今は彼女と対立せずに、事を運びたかった。
だが同時に、端的説明なら感嘆と恐怖の感情が、地井を襲った。
この仕事を担当して、もう1年は過ぎている。今まで警戒はされることはあったが、それでも最後には心の隙間やしこりを融解することはできた。

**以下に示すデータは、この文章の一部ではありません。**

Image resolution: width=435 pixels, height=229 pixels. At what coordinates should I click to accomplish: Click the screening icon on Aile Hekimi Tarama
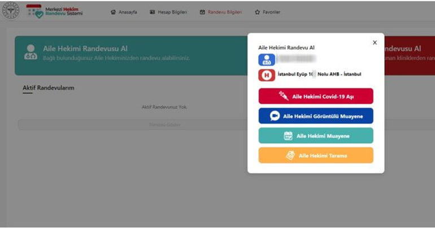click(290, 156)
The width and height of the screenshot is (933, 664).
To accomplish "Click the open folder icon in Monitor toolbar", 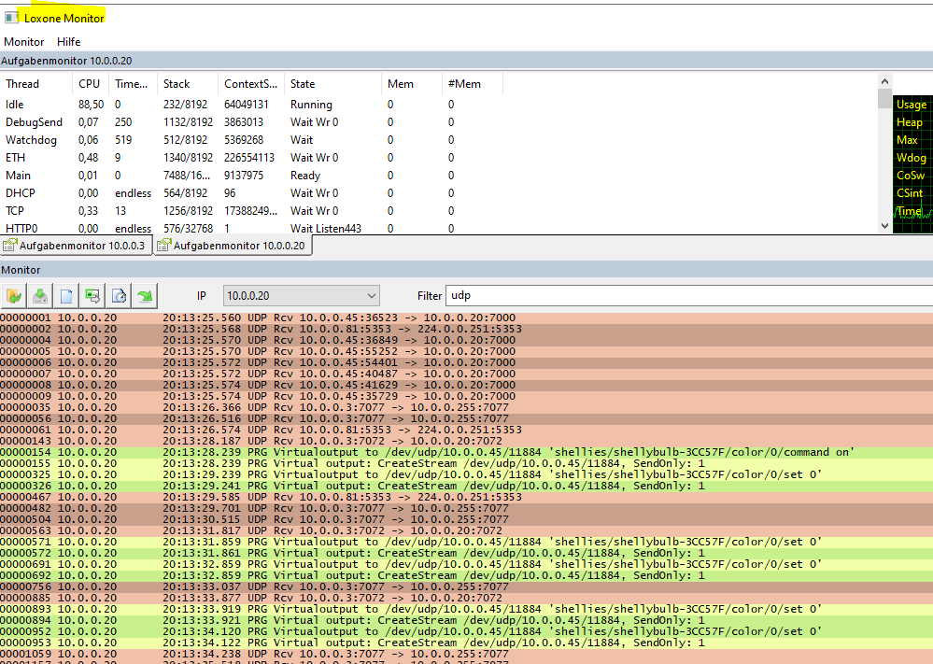I will click(x=14, y=296).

それが、この子にはできない。否、接触の最初期段階で正体を見破ってきたのだ。警戒心の塊。そう言うには過不足ない相手。
だが、地井には確かな確信があった。
それだけの警戒心は逆に、“あの独り言”を引き立たせるということを。
何故なら――。
振動。
地井の携帯電話が鳴った。プライベートの方ではなく、業務用の二つ折りが。
「ごめんね」
そう言うと、マリアを背にケータイを取り出して耳に当てた。
相手は二木捜査官。
「地井」
――どうかしら?
「黒ですね」
――5150?
「いえ。ですがヅカれました。強引ですが、彼女を保護して身分証等から1号照会をかけたいんですが」
――手配しましょう。あっ!
二木の声に、地井も気づいた。
振り返ると、マリアと名乗った女性は朱天堂通りへ向けて走り去っていた。
「マリアちゃん!」
地井が咄嗟に後を追う。
アフター5を過ぎ、雑踏がより厚くなる繁華街で、マリアは人をかき分けて逃げていく。
それを追う地井も然り。
人にぶつかる。またぶつかる。時々怒号、またまたぶつかる。
何度それを繰り返しただろう。
その先に待つ者を信じて。
大通りに出ると、眼前に紺色の小型車が止まっていた。セダンタイプの旧式日本車。
パンツが見えるなどという躊躇もなく、ガードレールを飛び越えると、すぐに助手席へと乗り込んだ。
「待ってっ!」
タッチの差。マリアを乗せた車は、地井の目の前でテールライトの大行進の中へと消えていったのだった。
もう少し、しっかりしておけば。
両膝に手をつき、息を整えながら、苦虫を噛んだような表情を浮かべる少女には、相手を保護できなかった以上に、懸念する材料があった。
マリアを目にした時から感じていた。1つのワード。
拒絶。
そう。彼女からは、それ以外の思惟が見えなかった。
だから地井は察したのだ。
紛れもない。見間違う事もない。
あれは、かつての自分。
ハフシに声をかけられる前、シレーナと出会う前の自分。
あの事件で腕を食いちぎられ、触れてはならない“こころの逆鱗”に触れてしまった、ベッドの上の自分。
それを、ビデオで再確認していたかのようだった。
彼女には闇がある。そして…壊れかけている。